**GOALS:**
[A] According to the post about the carved mammoth tusk, since what year has Phil Ruffin owned Treasure Island?
[B] From the listing, repeat verbatim the stretch from the line containing "Image resolution: width=1512" through the line containing "system logo is".

**PAGE:**
════════════════

Do you know what irritates me? When a beautiful piece of artwork is displayed without any acknowledgement for the culture or time which created it.

Such is the case with this carved mammoth tusk at Treasure Island, Las Vegas.

As it turns out, this is a piece dating to the Ming Dynasty Chinese culture (14th – 17th centuries). The sign on display with this astounding treasure is more concerned with the wooly mammoth, which is totally great, of course, but humans carved a million tiny ivory humans onto this tusk. They carved elephants and fish and pagodas, lilies, umbrellas, and then a million more little warriors.

Sure, the 30,000 year-old Wooly Mammoth contributed a tusk and it is lustrous and large and amazing. But real human hands over roughly a hundred years carved all the tiny figures on this tusk (without messing up, mind you, can you imagine the stress?). Real human hands. They were Chinese. And this piece is amazing. So why, dear Treasure Island in Las Vegas where this is exhibited, did I have to scour the Internet to find out who made this?

Treasure Island is owned by investor and mogul Phil Ruffin and has been since 2009. The tusk is his, and presumably, so was the choice to label it with the what and not the who.

Treasure Island (TI, as they call themselves) is a mixed bag: the remnants of Buccaneer Bay and pirate ships, a Neptune sculpture that is beyond, and this extraordinary mammoth tusk carving on display (weirdly, being ignored by people hitting neon buttons on machines which took much less time to program than this tusk required to be carved). Treasure Island: three steps forward, two steps back. The TI theme (non-theme) is uninteresting and generic; the remnants of an exciting fake-Caribbean theme tease the visitor: this might have been cool; it’s almost cool.

But inside, if there is not much to consider, there is this magnificent tusk, carved with hundreds of bare-chested, miniscule warriors. It’s incredible. The mammoth tusk, uncarved, would be worth looking at, but these carvings? Can you imagine the dexterity, the patience, the skill which went into this?

It makes me sad that the slot machines had more people hovering, but I’m very grateful that this tusk is still on display for free in a public space. Go and look at it. It’s at Treasure Island, Las Vegas. And while the sign does not tell you so, the carving is Chinese and dates to the Ming Dynasty.

Maybe someday they’ll get another sign. That would be good. (Dear Mr. Ruffin…).

════════════════

**EXTRACTED INFORMATION:**
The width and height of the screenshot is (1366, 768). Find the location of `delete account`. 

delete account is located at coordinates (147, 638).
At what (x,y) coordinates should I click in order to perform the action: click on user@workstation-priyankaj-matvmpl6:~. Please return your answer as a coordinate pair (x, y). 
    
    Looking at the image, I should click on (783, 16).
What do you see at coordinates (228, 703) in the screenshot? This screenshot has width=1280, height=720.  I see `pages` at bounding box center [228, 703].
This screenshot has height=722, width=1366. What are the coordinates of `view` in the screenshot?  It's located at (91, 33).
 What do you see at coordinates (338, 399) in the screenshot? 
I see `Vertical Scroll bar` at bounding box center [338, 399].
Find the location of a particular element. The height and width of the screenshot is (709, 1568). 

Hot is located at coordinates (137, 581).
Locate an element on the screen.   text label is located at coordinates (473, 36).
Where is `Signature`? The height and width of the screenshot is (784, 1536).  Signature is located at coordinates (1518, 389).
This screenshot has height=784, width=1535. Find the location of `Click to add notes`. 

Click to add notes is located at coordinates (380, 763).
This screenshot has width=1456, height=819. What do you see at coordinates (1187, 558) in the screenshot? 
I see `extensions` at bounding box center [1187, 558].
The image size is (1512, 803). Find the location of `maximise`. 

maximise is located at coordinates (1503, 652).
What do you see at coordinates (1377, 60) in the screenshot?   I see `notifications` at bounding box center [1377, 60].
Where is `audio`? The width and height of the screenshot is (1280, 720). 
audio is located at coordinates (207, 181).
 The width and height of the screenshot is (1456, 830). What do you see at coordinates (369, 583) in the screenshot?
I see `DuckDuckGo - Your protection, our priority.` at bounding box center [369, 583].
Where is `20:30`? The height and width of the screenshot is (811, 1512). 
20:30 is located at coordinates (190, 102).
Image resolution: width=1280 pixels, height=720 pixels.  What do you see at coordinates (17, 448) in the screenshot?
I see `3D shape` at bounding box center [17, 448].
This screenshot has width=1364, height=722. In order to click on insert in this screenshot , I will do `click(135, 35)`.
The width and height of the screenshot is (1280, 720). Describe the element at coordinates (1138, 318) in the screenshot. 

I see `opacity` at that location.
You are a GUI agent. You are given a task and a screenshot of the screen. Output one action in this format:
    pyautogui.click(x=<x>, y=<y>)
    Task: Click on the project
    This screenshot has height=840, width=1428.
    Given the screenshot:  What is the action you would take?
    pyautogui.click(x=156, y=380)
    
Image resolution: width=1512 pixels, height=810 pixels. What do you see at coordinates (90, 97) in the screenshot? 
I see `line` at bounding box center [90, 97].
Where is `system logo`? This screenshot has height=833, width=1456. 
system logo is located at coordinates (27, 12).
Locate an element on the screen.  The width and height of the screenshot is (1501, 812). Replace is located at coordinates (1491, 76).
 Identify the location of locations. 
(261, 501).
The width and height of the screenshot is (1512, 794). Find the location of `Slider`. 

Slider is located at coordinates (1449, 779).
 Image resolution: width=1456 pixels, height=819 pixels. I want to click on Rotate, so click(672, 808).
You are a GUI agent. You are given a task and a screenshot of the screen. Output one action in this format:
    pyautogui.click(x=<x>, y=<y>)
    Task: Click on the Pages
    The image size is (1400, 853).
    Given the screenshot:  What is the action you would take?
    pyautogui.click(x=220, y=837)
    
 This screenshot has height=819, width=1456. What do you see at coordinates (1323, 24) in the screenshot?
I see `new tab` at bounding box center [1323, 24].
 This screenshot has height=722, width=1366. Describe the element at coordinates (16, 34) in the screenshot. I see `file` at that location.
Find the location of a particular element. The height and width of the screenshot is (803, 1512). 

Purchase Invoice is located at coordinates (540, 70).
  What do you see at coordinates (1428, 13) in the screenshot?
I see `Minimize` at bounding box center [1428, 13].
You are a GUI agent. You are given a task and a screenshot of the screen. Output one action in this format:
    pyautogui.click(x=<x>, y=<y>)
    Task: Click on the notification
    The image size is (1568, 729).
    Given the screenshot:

════════════════

**COMPLETED EXERCISE:**
[A] Since 2009.

[B]
Image resolution: width=1512 pixels, height=810 pixels. What do you see at coordinates (90, 97) in the screenshot? 
I see `line` at bounding box center [90, 97].
Where is `system logo`? This screenshot has height=833, width=1456. 
system logo is located at coordinates (27, 12).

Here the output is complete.